05/03/2025
(IN) SEGURIDAD EN LAS LISTAS
El último fin de semana tuvo muchas novedades, además de la amenaza en el Congreso Nacional de un asesor presidencial a un Diputado Nacional. Una de las más importantes en el ámbito porteño fue la desafectación de Wolf en la cartera de Seguridad. Algunas de las voces dijeron que fue producto del avecinamiento de la campaña y su posible candidatura para representar al oficialismo. Y ahí es donde se nos prende una alarma.
Waldo Wolff viene de protagonizar el sketch más grande (sin contar la mugre de las calles) de la Ciudad de Buenos Aires con decenas de fugas de las comisarías y alcaldías porteñas. Y una vez más evidencia que el oficialismo no tiene más que proponernos, que una comedia llena de mentiras.
Las noticias no terminaron ahí, sino que además la designación fue para Horacio Giménez. El hombre que viene de la fuerza tiene un abultado currículum entre los que se encuentran los galardones de haber sido el Jefe de la Policía Metropolitana de Mauricio Macri y haber estado imputado por la brutal represión en el Borda a trabajadores e internos. Fiel a sus convicciones y como no podía ser de otra manera, debutó reprimiendo un festejo de carnaval en Bajo Flores.
En estos 16 años que llevan gobernando la Ciudad hemos escuchado que la familia Macri y Cambiemos se enorgullecen de tener 2 policías por manzana, que mejoraron el sistema de cámaras y que hasta construyeron comisarías nuevas para que estemos más y más seguros. La única verdad es que nuestra calidad de vida empeora todos los días, sacan inoperantes que se les escapan los presos y meten represores.
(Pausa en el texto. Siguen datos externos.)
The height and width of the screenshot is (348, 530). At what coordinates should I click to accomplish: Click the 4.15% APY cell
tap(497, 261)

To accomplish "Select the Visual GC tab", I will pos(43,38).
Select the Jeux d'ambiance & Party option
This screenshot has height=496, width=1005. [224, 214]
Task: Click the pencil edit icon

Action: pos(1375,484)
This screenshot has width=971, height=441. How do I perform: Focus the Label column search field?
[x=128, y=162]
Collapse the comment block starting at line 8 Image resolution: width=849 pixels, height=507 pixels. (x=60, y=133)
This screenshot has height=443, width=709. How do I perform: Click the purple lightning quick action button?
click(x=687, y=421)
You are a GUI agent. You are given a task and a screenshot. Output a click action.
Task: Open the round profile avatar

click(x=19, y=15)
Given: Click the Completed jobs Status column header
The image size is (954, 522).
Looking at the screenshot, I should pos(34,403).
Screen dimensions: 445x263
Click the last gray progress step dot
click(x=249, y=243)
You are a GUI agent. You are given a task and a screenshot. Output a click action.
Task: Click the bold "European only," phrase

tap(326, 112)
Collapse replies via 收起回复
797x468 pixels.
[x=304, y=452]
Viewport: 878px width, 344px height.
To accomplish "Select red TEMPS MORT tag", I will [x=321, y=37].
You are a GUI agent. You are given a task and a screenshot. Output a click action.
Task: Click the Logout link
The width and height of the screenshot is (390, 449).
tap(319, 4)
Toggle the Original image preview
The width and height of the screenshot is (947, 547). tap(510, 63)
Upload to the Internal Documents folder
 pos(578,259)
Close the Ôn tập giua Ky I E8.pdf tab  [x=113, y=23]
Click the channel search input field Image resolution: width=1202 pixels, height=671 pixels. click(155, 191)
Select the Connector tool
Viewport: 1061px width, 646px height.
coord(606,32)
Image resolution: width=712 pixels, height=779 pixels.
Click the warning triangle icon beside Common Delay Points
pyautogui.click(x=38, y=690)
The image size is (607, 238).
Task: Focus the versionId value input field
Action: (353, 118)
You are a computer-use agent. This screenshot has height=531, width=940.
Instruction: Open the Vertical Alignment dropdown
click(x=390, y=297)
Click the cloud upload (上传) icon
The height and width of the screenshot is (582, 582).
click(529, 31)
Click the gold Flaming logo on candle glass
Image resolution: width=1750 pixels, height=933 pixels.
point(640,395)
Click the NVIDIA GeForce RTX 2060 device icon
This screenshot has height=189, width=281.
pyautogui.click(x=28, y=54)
Y mientras se pasean en los medios denunciando hechos de violencia en la Provincia de Buenos Aires la cual no recibe fondos ni presupuesto para seguridad hace más de un año, y votando a favor todo lo que propone el Gobierno Nacional para seguir eliminando derechos, los porteños y las porteñas día a día empeoramos nuestra calidad de vida.
Jorge Macri debe encargarse de gestionar, dar seguridad a los porteños y dejar de prometer cosas como si fuera un candidato de la oposición.